Set task:
Please output the lines of the records from the line with "Task: Open the three-dot chart options menu" up to and including the line with "Action: [x=406, y=81]" as a JSON list of strings, one string per line, leaving out blank lines.

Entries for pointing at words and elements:
***
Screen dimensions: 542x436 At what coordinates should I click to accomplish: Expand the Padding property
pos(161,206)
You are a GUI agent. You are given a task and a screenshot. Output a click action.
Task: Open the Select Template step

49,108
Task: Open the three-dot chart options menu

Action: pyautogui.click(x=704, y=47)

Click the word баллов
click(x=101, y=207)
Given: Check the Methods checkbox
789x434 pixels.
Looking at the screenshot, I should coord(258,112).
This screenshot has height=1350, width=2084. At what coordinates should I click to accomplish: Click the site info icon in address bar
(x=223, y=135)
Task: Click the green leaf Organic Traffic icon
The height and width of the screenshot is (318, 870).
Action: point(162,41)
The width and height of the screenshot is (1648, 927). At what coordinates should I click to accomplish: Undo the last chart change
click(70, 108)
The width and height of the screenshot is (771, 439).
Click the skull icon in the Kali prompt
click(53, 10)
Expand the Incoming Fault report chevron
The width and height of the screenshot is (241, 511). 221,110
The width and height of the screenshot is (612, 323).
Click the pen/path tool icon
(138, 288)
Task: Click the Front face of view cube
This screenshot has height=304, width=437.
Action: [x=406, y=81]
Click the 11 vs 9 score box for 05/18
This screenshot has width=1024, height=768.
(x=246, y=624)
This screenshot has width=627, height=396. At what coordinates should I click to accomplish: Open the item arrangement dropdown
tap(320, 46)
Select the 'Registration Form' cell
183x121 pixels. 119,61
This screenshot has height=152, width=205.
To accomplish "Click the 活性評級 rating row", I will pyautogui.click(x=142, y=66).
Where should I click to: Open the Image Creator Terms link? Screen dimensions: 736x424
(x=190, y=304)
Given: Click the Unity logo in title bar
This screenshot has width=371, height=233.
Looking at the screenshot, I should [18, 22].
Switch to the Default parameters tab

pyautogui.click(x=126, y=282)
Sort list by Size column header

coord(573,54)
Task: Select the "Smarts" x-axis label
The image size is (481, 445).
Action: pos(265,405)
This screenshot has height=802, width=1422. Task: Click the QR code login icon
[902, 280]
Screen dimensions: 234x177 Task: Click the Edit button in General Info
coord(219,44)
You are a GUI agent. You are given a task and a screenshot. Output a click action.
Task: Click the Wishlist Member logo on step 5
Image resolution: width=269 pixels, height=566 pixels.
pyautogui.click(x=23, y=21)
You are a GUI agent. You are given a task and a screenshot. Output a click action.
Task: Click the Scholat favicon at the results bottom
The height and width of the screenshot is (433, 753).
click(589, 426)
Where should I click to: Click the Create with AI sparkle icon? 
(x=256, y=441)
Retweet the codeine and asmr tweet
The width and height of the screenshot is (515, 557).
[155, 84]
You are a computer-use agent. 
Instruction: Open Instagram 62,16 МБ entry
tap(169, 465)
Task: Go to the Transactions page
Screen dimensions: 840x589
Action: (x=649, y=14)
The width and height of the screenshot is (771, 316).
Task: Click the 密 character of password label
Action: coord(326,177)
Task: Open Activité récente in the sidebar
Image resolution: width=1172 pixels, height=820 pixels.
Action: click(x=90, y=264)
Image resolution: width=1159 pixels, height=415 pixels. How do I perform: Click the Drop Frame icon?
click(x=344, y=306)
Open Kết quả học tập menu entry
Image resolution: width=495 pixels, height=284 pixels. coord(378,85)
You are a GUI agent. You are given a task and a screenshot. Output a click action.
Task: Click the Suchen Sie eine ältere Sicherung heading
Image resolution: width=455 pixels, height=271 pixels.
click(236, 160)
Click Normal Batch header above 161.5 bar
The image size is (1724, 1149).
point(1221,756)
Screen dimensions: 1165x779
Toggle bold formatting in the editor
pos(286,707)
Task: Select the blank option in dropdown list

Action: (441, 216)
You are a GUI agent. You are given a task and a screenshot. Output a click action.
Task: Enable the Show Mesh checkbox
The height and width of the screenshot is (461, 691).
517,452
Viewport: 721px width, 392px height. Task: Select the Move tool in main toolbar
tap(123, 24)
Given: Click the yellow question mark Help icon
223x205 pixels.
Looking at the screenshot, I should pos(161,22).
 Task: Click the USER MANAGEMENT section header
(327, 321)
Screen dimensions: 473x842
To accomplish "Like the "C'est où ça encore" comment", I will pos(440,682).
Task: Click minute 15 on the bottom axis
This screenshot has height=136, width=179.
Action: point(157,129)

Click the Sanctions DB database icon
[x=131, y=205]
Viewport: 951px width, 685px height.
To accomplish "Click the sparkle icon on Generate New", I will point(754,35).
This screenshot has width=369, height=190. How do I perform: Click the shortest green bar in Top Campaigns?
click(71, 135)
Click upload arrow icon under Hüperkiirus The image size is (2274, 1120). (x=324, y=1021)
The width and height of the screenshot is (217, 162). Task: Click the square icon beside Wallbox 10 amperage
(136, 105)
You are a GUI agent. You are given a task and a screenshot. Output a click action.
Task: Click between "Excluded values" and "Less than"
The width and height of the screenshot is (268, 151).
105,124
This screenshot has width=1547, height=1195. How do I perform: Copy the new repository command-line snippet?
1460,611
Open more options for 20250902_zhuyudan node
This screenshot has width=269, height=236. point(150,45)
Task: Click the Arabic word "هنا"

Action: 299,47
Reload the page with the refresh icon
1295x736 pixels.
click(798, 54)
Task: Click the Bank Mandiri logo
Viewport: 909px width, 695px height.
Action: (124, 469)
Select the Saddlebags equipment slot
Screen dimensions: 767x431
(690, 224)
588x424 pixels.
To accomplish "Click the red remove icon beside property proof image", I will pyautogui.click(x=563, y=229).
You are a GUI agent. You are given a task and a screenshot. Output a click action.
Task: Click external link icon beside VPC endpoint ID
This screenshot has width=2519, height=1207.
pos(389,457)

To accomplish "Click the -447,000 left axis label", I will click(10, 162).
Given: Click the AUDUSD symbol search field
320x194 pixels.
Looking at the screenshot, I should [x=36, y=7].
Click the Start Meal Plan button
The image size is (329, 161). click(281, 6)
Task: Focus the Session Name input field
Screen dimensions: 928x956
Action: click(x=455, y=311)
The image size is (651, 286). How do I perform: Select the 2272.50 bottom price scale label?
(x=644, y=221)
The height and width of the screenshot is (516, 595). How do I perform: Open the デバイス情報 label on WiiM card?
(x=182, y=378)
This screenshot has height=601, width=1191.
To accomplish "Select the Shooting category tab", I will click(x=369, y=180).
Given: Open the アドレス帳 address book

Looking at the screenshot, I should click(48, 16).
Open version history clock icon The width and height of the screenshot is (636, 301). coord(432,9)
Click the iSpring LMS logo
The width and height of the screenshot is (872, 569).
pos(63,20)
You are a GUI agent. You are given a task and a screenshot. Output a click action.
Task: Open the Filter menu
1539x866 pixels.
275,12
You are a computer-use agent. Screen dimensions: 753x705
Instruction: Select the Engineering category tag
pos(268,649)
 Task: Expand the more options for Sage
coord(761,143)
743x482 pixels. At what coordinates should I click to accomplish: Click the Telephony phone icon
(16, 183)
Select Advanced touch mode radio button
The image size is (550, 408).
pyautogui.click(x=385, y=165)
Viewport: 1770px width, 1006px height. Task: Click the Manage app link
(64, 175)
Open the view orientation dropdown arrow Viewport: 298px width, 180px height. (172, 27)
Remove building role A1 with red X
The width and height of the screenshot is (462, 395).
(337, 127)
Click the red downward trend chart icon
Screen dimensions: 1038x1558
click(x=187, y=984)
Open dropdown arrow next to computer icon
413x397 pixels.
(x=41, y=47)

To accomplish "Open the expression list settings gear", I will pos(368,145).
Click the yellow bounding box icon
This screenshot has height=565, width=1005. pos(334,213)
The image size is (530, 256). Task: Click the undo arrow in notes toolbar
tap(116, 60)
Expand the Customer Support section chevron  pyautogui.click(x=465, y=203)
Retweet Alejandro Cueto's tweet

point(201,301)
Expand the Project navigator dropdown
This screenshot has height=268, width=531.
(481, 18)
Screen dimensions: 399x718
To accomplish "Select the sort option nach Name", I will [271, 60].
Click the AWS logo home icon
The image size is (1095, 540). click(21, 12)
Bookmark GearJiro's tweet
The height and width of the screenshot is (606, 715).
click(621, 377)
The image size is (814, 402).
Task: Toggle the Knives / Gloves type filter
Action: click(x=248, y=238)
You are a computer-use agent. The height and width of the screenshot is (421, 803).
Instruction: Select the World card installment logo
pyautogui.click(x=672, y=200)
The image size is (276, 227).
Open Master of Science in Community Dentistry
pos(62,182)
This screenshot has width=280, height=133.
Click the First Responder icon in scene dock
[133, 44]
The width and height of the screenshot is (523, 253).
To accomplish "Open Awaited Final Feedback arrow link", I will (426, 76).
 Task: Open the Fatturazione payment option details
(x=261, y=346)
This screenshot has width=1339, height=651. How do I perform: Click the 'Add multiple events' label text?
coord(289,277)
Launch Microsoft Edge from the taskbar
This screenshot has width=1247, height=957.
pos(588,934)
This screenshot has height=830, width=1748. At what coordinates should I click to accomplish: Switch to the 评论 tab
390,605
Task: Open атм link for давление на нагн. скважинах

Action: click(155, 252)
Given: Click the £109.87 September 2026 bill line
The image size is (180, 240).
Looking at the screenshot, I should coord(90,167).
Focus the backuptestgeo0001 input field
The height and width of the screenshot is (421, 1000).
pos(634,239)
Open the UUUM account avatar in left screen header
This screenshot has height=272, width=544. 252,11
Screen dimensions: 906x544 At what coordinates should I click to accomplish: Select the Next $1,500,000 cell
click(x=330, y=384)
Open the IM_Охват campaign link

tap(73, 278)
***
Solved exercise:
[
  "Task: Open the three-dot chart options menu",
  "Action: pyautogui.click(x=704, y=47)",
  "Click the word баллов",
  "click(x=101, y=207)",
  "Given: Check the Methods checkbox",
  "789x434 pixels.",
  "Looking at the screenshot, I should coord(258,112).",
  "This screenshot has height=1350, width=2084. At what coordinates should I click to accomplish: Click the site info icon in address bar",
  "(x=223, y=135)",
  "Task: Click the green leaf Organic Traffic icon",
  "The height and width of the screenshot is (318, 870).",
  "Action: point(162,41)",
  "The width and height of the screenshot is (1648, 927). At what coordinates should I click to accomplish: Undo the last chart change",
  "click(70, 108)",
  "The width and height of the screenshot is (771, 439).",
  "Click the skull icon in the Kali prompt",
  "click(53, 10)",
  "Expand the Incoming Fault report chevron",
  "The width and height of the screenshot is (241, 511). 221,110",
  "The width and height of the screenshot is (612, 323).",
  "Click the pen/path tool icon",
  "(138, 288)",
  "Task: Click the Front face of view cube",
  "This screenshot has height=304, width=437.",
  "Action: [x=406, y=81]"
]